Vaccination coverage variables:
- everyone is vaccinated
- risk group and priority group are vaccinated
- no-one is vaccinated
- For decision to vaccinate everybody we will measure amount of swine flu cases, complications and complications due to swine flu vaccination by the number of these in Finland.
- For scenario not to vaccinate anyone we will measure amount of swine flu cases and complications due to swine flu vaccination by the number of these in Mexico.

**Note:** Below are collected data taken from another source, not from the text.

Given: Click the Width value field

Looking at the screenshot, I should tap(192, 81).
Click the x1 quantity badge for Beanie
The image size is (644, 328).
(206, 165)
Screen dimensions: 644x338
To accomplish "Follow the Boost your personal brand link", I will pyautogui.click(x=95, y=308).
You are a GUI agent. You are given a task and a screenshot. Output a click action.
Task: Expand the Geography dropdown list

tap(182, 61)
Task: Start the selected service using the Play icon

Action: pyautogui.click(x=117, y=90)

- Effect of swine flu vaccination on the 2009 pandemic can be evaluated by comparing swine flu cases to the amount of people vaccinated, remembering there is an approximately 2 weeks lag before the vaccination was done. By this evaluation, it is possible to estimate what would have happened without the vaccinations. For example a simple trend analysis reveals that the amount of confirmed new swine flu cases is already trending down before vaccination started. This does not mean the vaccination would have been futile since it contributes to resistance against future outbreaks.

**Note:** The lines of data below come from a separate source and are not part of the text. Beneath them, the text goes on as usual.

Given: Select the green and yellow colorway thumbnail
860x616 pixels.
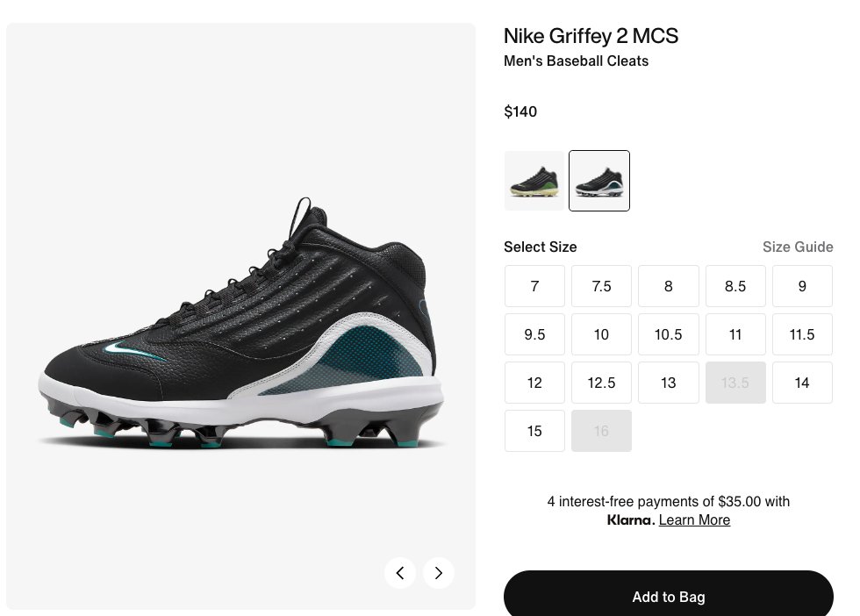Looking at the screenshot, I should pos(534,181).
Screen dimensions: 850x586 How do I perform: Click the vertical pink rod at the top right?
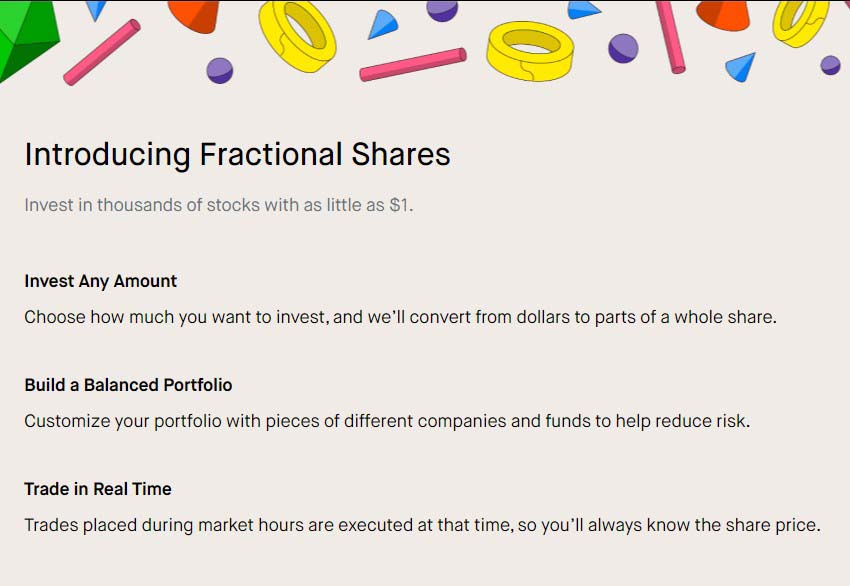(671, 36)
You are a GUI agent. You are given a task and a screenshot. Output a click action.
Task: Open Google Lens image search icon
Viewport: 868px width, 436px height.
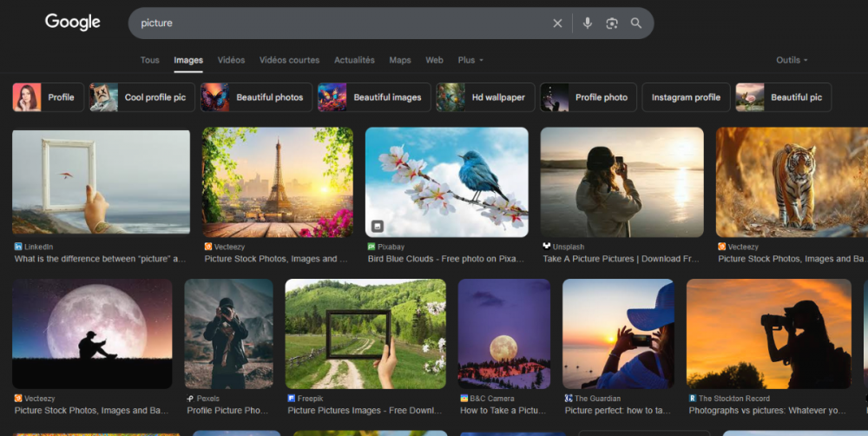pos(612,23)
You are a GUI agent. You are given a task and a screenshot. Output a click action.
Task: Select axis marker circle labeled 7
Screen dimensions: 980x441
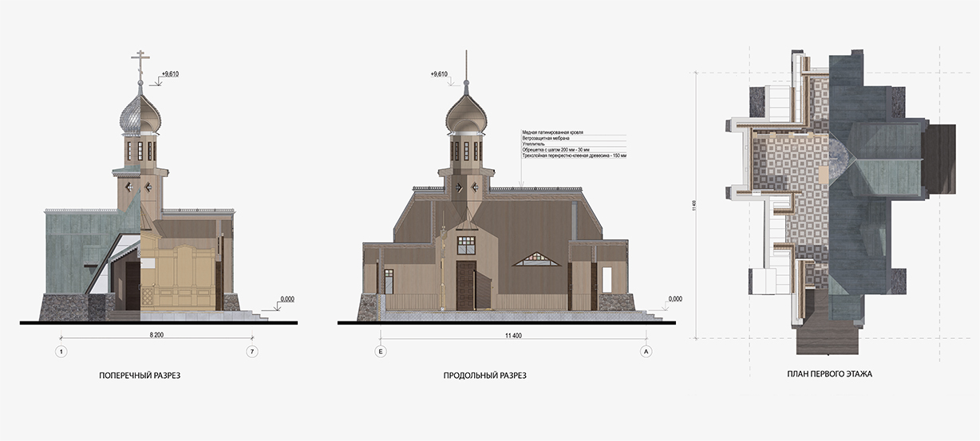pos(252,351)
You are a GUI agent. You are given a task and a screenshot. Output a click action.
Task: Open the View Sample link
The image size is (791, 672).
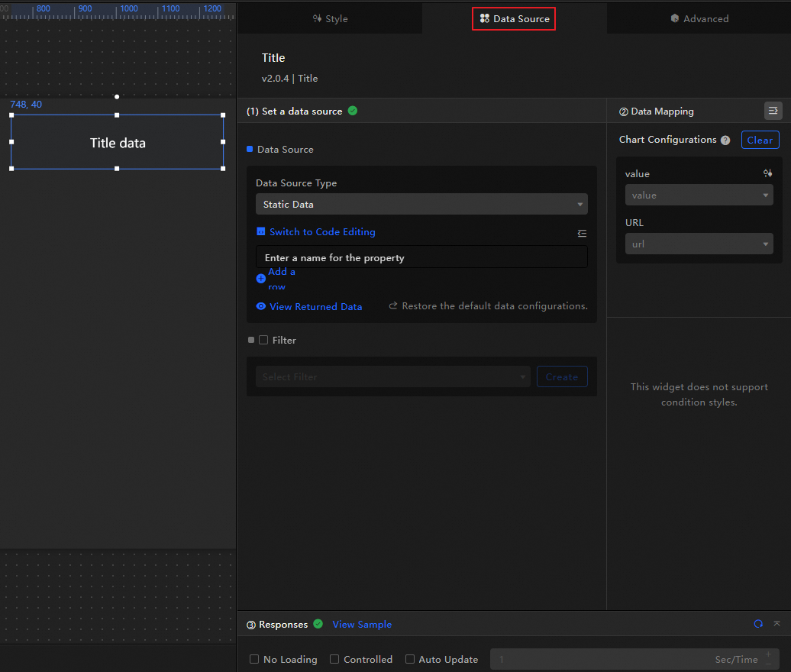[x=362, y=625]
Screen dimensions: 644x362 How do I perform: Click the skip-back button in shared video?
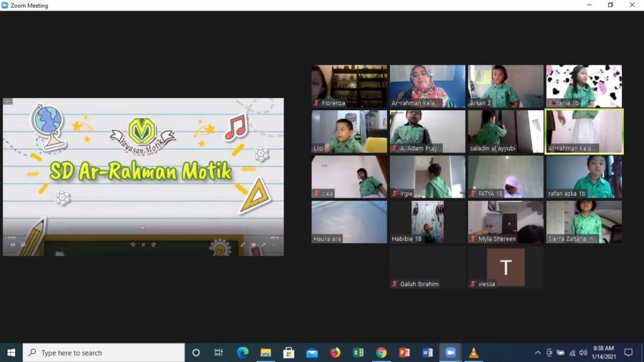tap(132, 244)
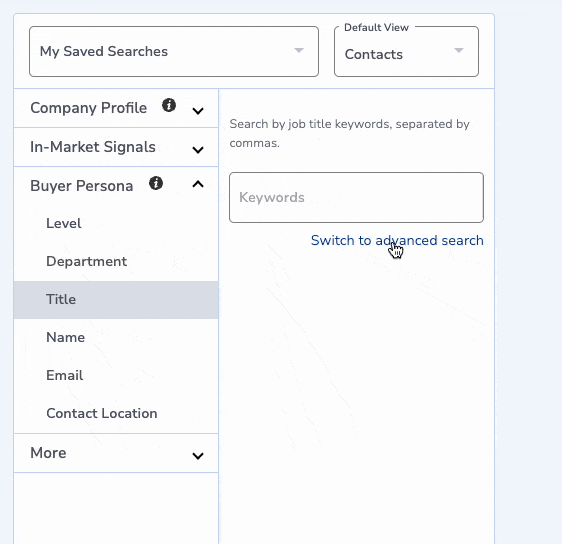Select the highlighted Title filter
This screenshot has height=544, width=562.
point(116,300)
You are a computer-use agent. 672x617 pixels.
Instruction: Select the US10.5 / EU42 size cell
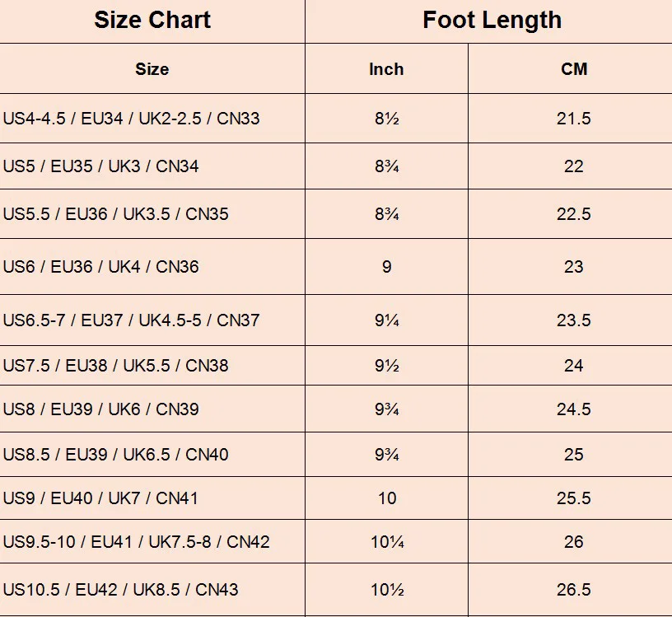pos(152,590)
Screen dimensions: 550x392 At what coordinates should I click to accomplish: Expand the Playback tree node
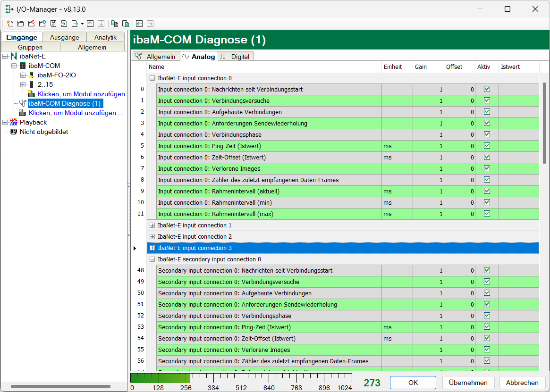click(x=5, y=123)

- All impacts will be converted to DALY's.
- population of Finland and Mexico
- vaccination coverage
- sensivity and spesificity of detecting H1N1
- age and life expactancy
- health status
- DALY weights
- Actions by the pharmaceutical companies to get the vaccines ready in time
- Approval of the vaccines by international authorities
- Skills and education of the health care personell in Finland
- Willingness of the population to take vaccines
- Personal hygiene affecting spread of the virus
- Actions taken outside of Finland to contain spread of the epidemic
Information needed for the decisions:
Before the decision:
- Estimations about the spreading speed of the epidemic
- Estimations about the danger level posed to subjects
- Estimations about the effectiveness of the vaccine
- Estimations about the side-effect rates
- Uncertainties related to above estimates (which are likely to be large)

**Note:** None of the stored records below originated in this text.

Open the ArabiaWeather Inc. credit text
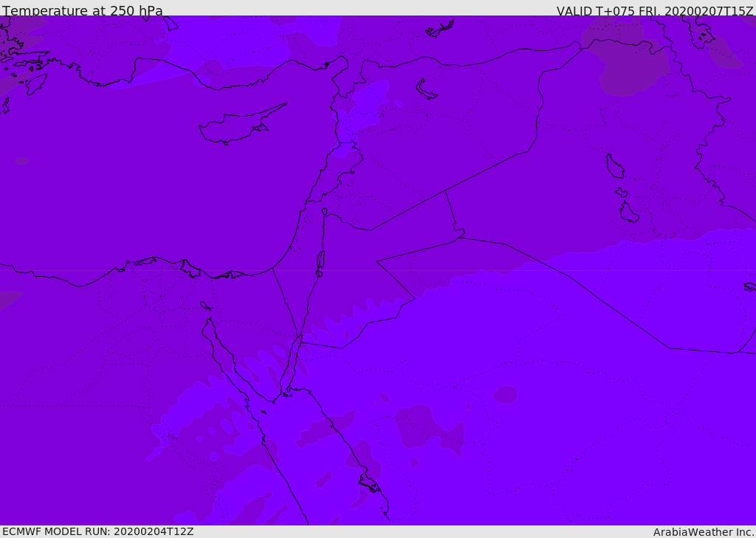The image size is (756, 538). (704, 532)
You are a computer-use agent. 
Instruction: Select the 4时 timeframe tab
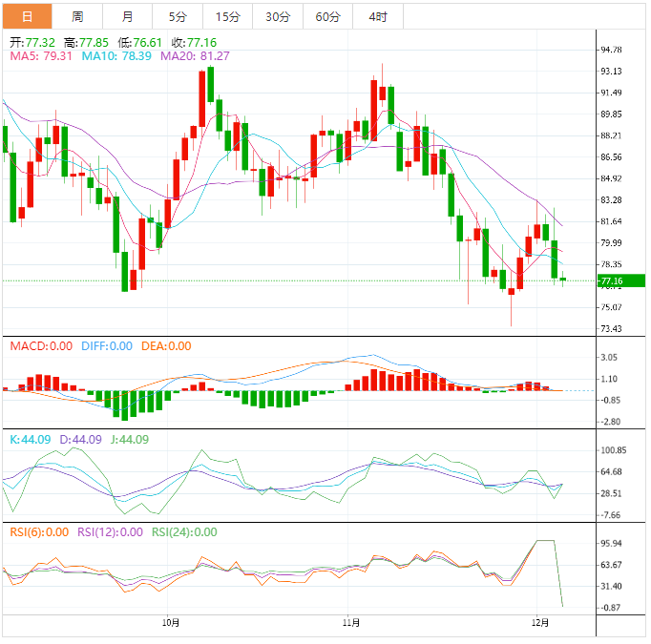[378, 17]
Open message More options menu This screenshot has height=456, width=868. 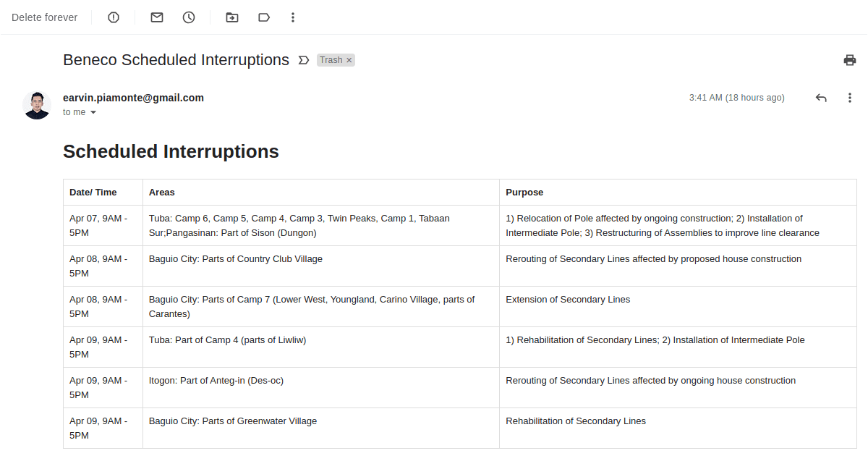[x=850, y=98]
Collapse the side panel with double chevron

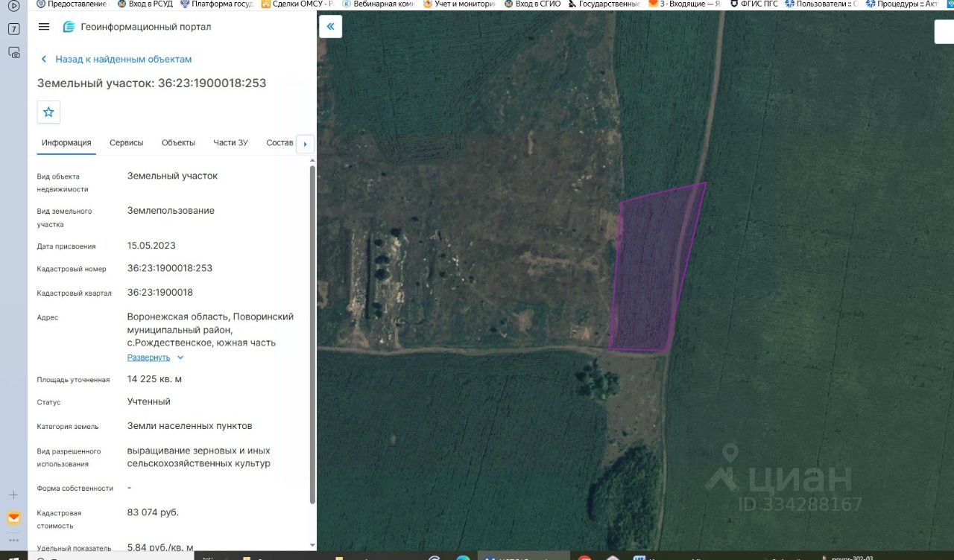[x=330, y=27]
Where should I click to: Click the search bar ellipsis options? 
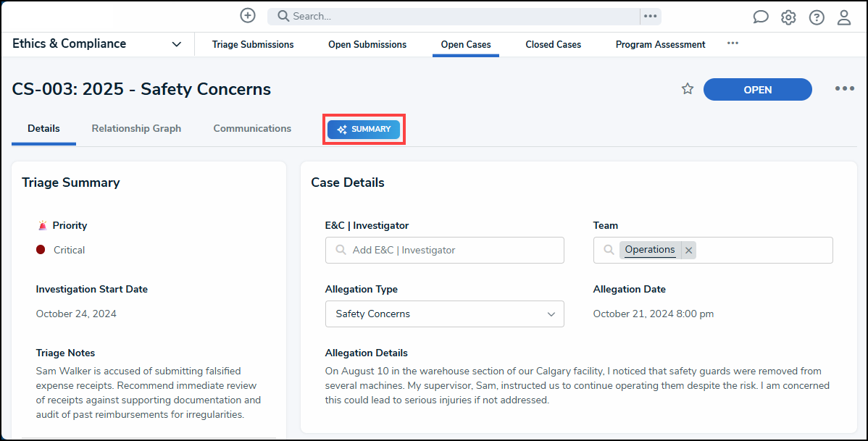650,16
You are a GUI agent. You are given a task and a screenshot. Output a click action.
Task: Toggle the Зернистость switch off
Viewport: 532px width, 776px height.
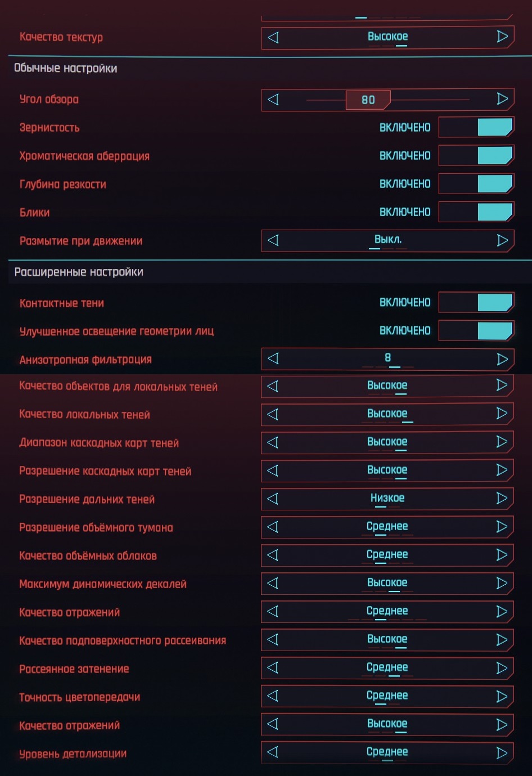(476, 128)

- Real time surveillance of new H1N1 (suspected) cases in Finland
After the decision:
- After the actions have been taken, statistics about possible side effects
- Estimates about effects of the vaccination on spreading of the virus
DALYs are calculated
DALY = YLL + YLD
YLL=Years of life lost
YLD=Years lived with disability
YLD = number of cases x severity weight x duration of disease
We would calculate DALYs for decision to vaccinate everyone taking into account things like:
- 7828 swine flu cases in Finland during 2009-2010 and 8 deaths due to swine flu
- 60 narcolepsy cases in Finland and from those 52 vaccinated (90% narcolepsy cases received vaccination)
- average age of narcolepsy cases 12 years
- vaccination coverage (in total 50 %, children 4-19 years old 70 %)
- population of Finland 5 375 276 (at the end of 2010)
- life expactancy for Finnish men 77 years and for women 83 years
We would calculate DALYs for decision not to vaccinate anyone based on similar information (than above) of Mexico.
After calculating DALYs we would compare them and assess which decision where better one.
Despite of the narcolepsy risk we would expect that decision to vaccinate all would give a better outcome than decision not to vaccinate anyone. That is based on our expectation that DALYs would be lower for decision to vaccinate the whole population than not vaccinate anyone.